Caring Connections, a program of the National Hospice and Palliative Care Organization (NHPCO), is a national consumer engagement initiative to improve care at the end of life. This program includes instructions for completing the Texas Advance Directive for Healthcare, learning options for end-of-life services and care, implementing plans to ensure your wishes are honored, voicing your decisions to family, friends and healthcare providers, engaging in personal or community efforts to improve end-of-life care, and the Texas Durable Power of Attorney for Healthcare. This program can be accessed at: www.caringinfo.org/ The Texas Health & Safety Code, Chapter 166, can be accessed at: http://www.statutes.legis.state.tx.us/Docs/HS/htm/HS.166.htm.
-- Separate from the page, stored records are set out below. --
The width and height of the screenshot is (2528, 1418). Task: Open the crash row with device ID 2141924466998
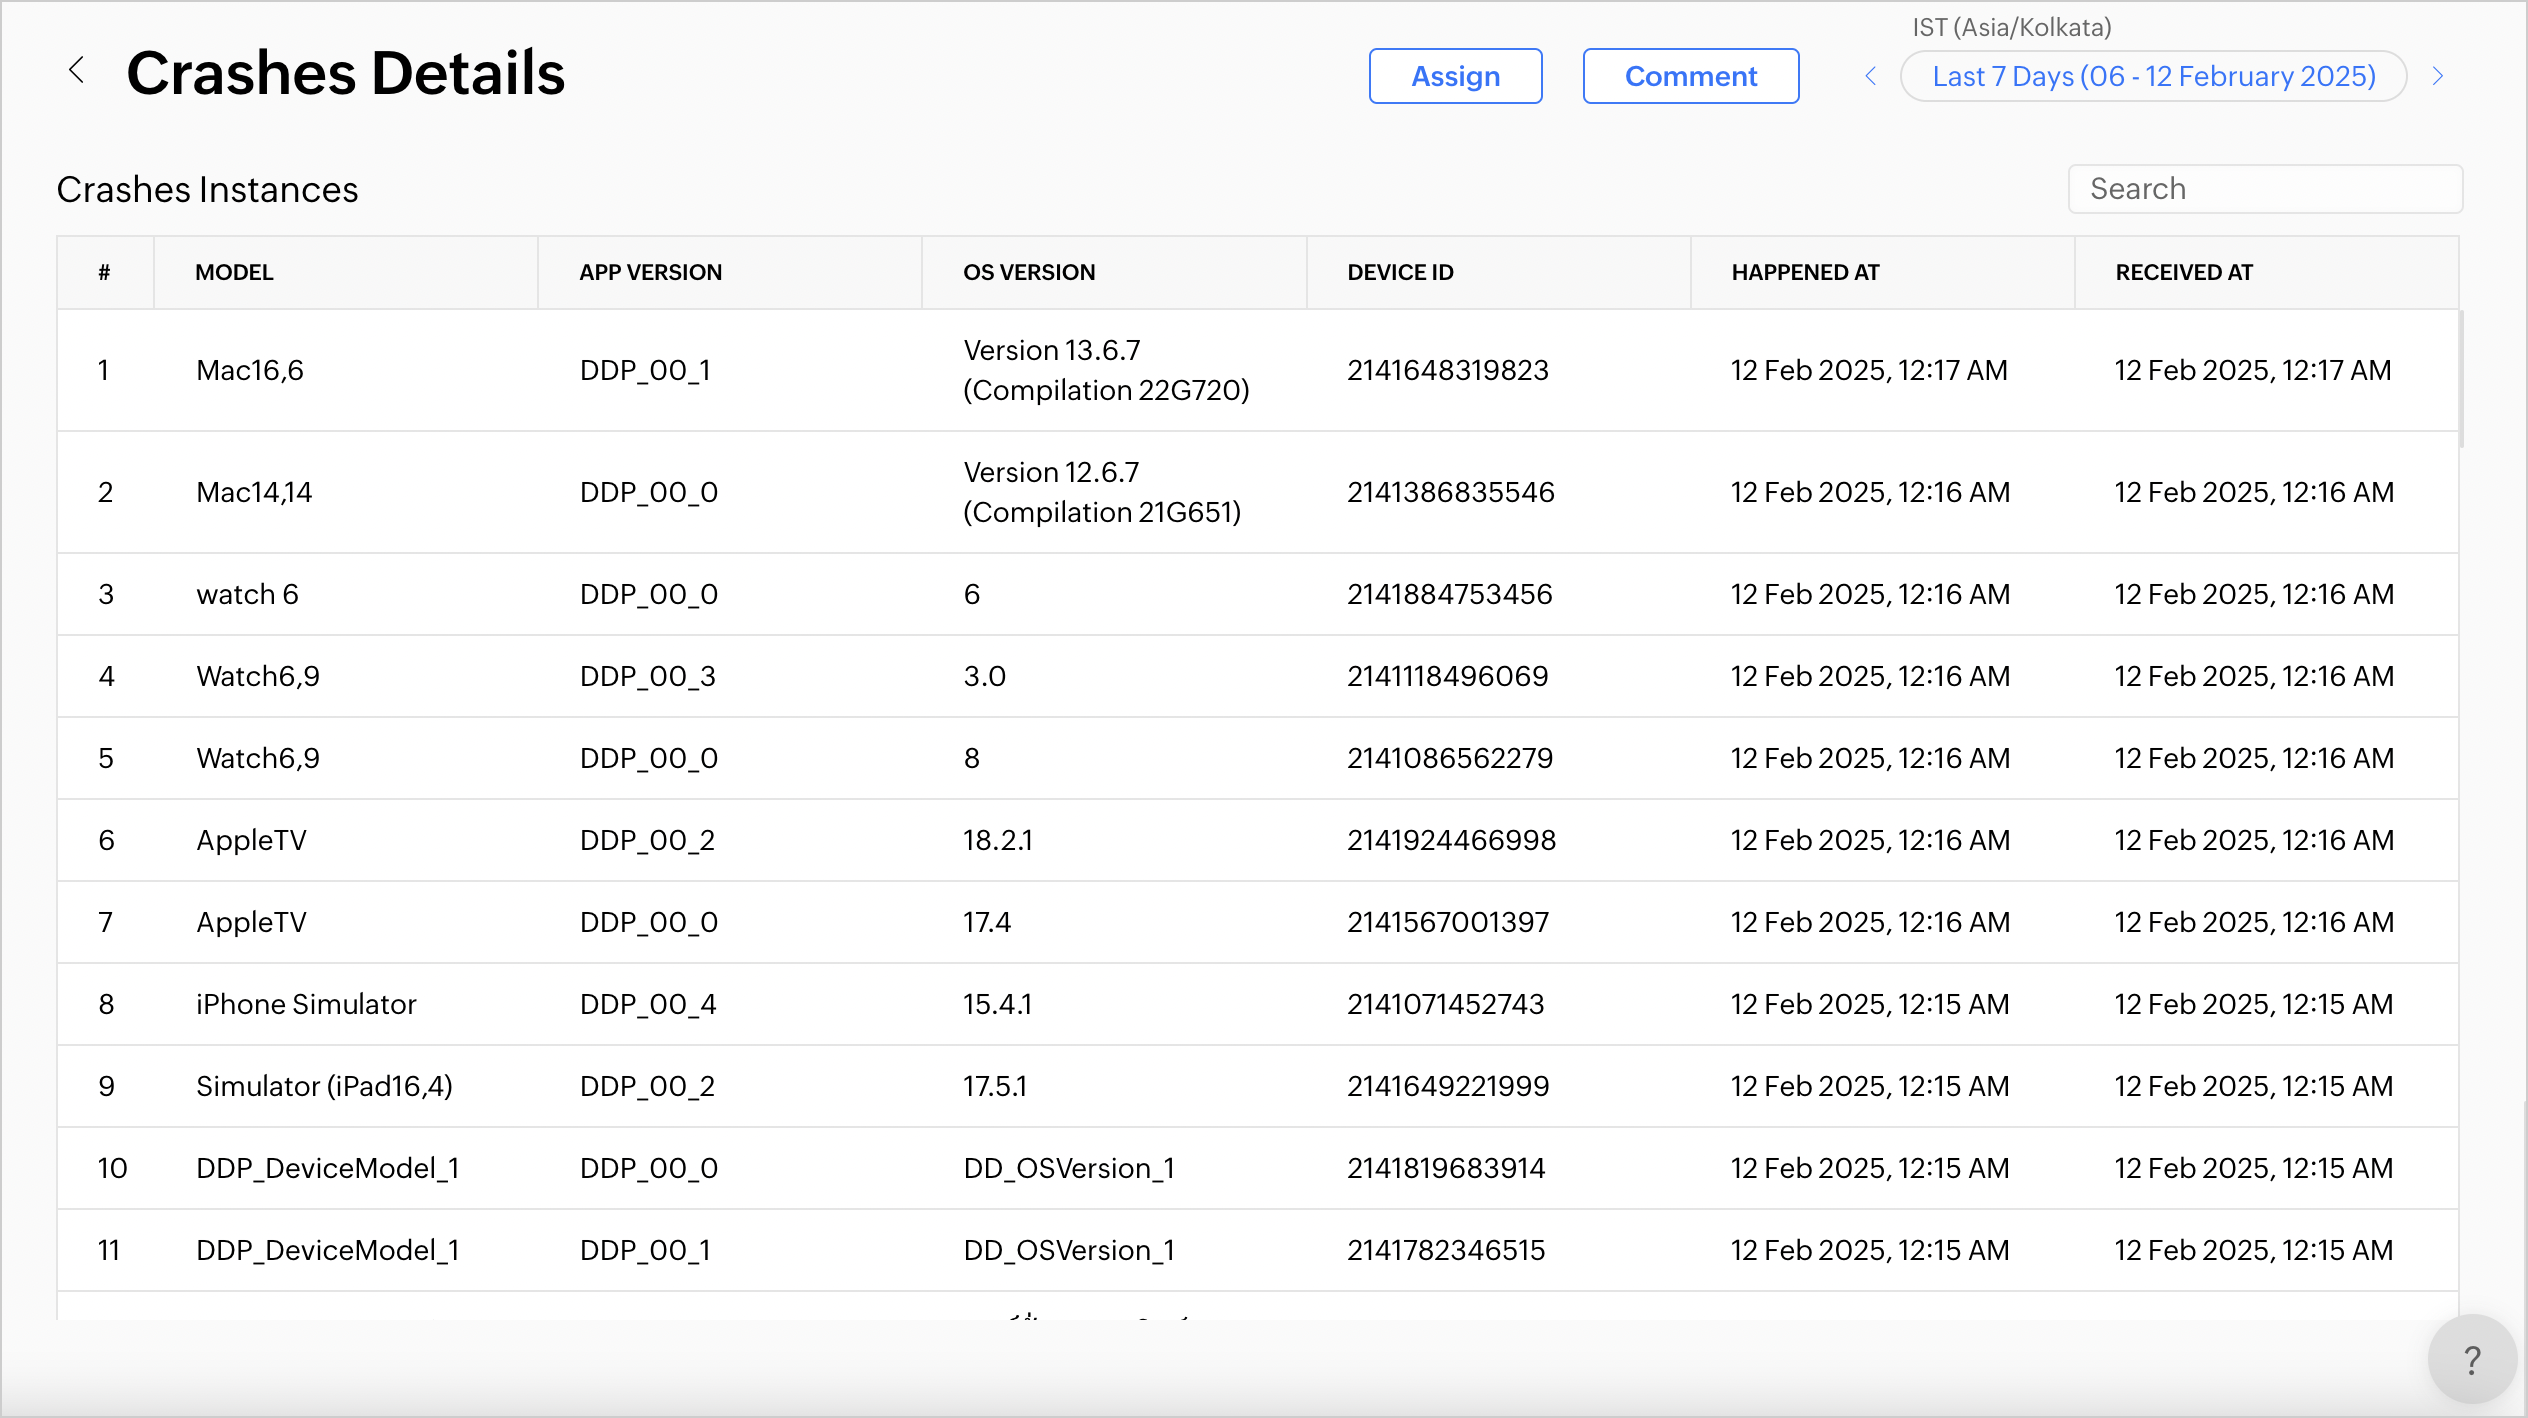click(1451, 840)
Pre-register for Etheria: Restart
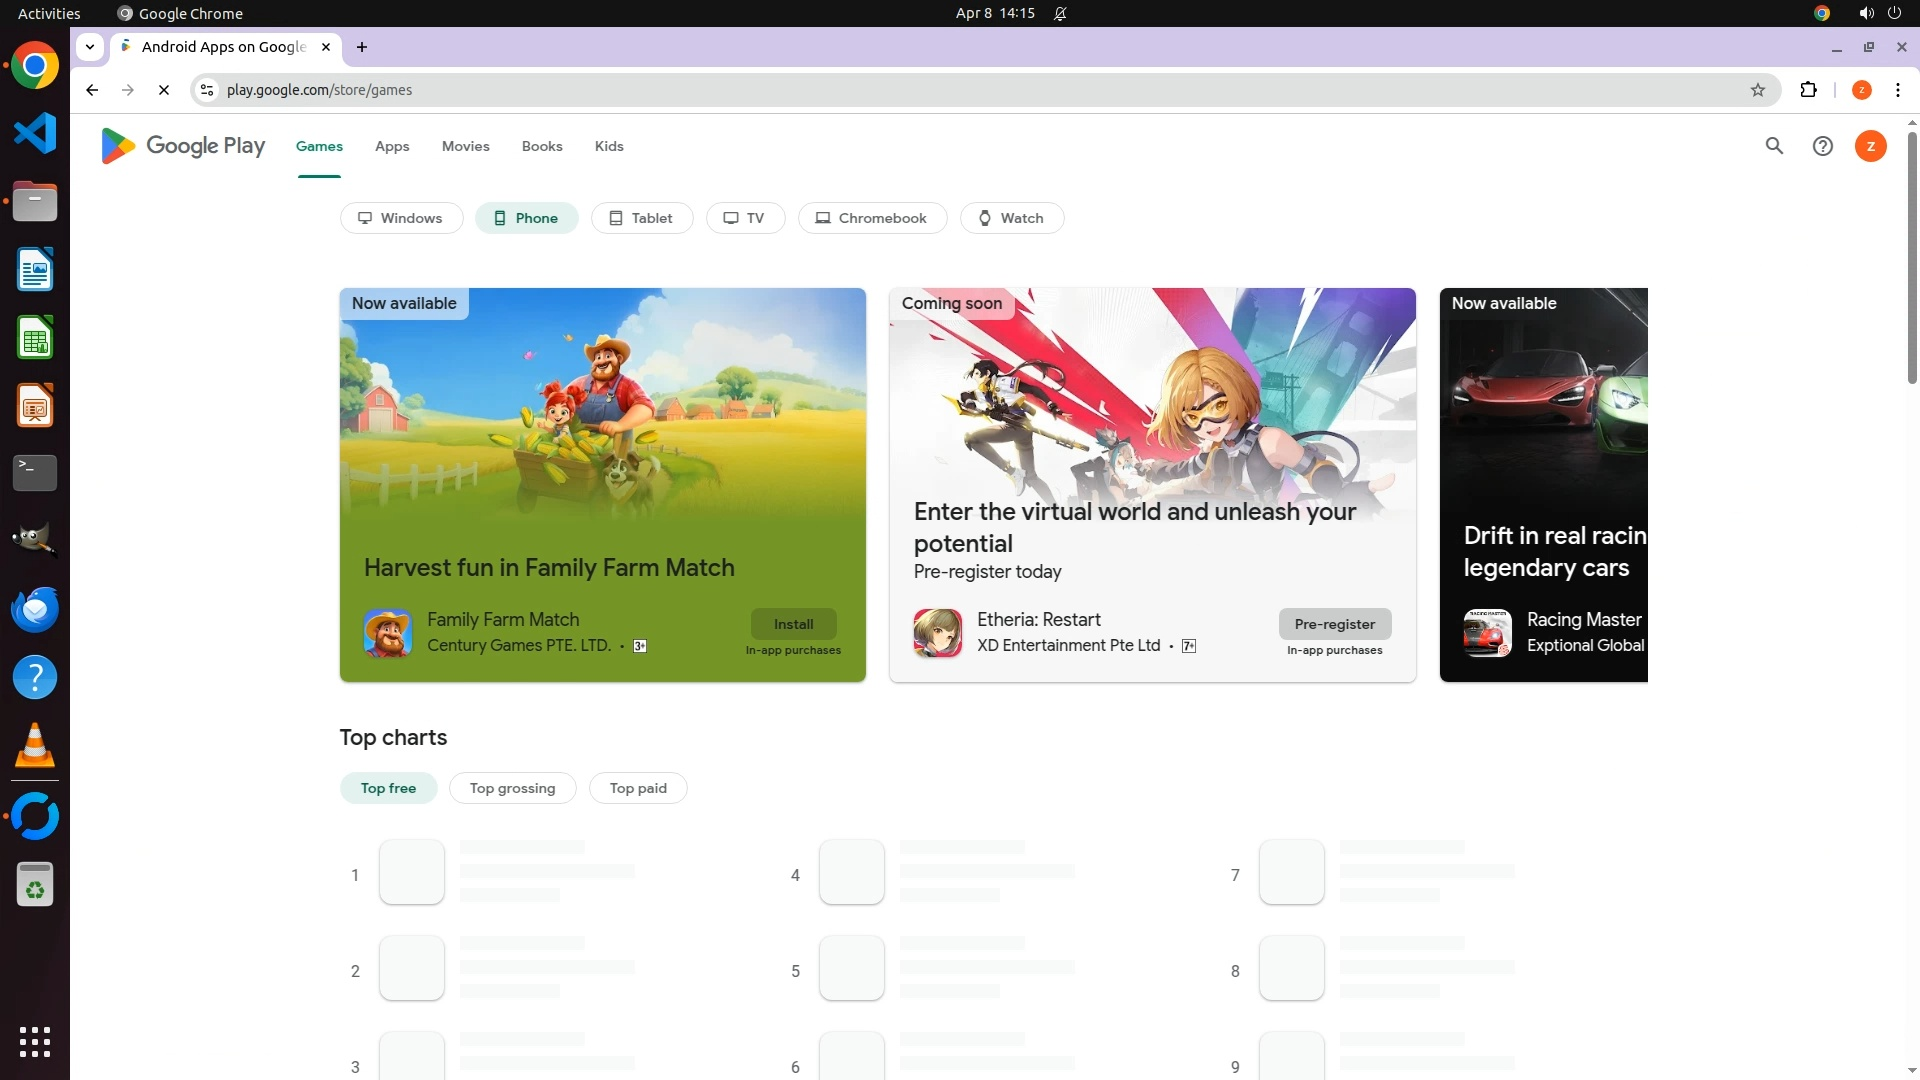The image size is (1920, 1080). (1334, 624)
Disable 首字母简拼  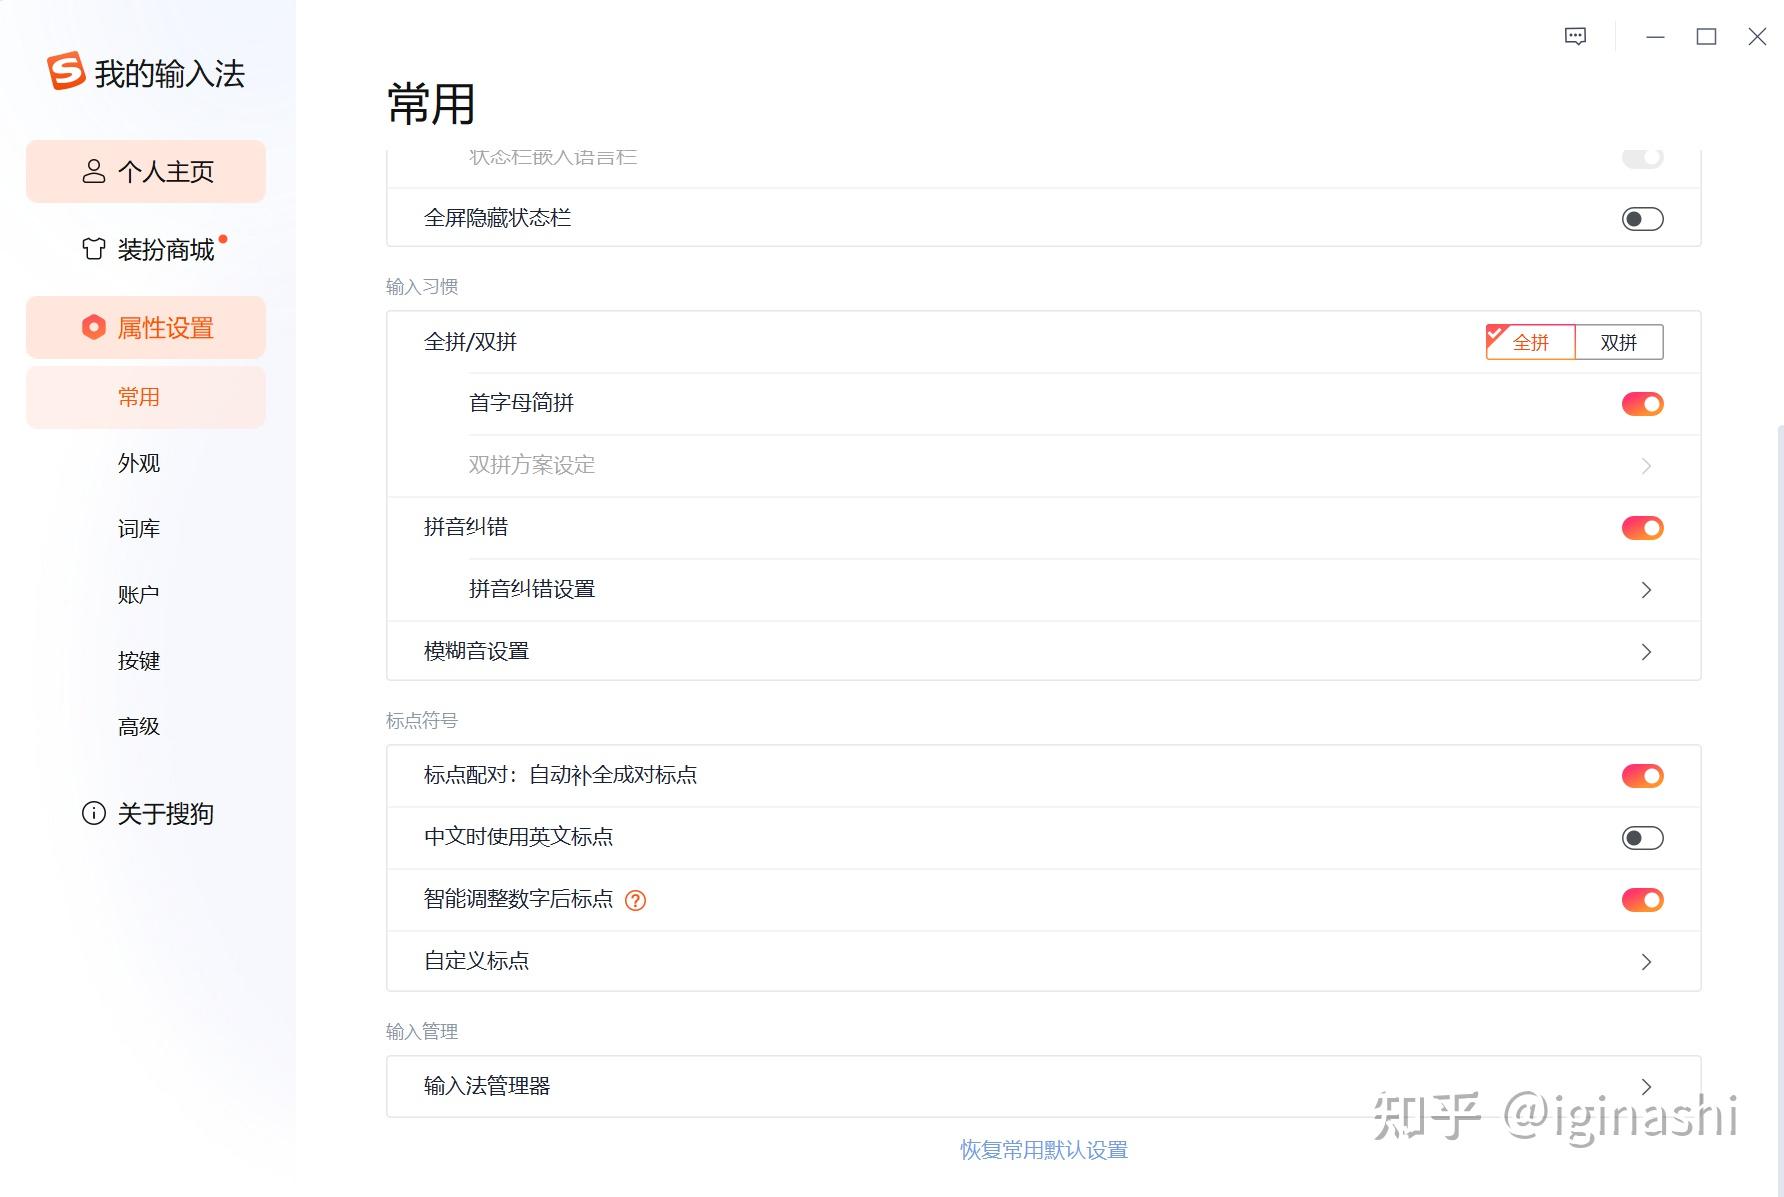[x=1641, y=403]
You or your representative will be notified in writing prior to the date of surgery regarding the Surgery Center’s Advance Directive Notice policy. The physician’s office scheduling your procedure will be responsible for distributing a copy of this written Advance Directive Policy. At the time of admission to the Surgery Center, you must sign the Advance Directive Notice acknowledging you have read and understand this policy.
Signing the Advance Directive Notice does not invalidate any current Health Care Directive or Health Care Power of Attorney. If you do not agree with this policy, your procedure will be rescheduled at another facility.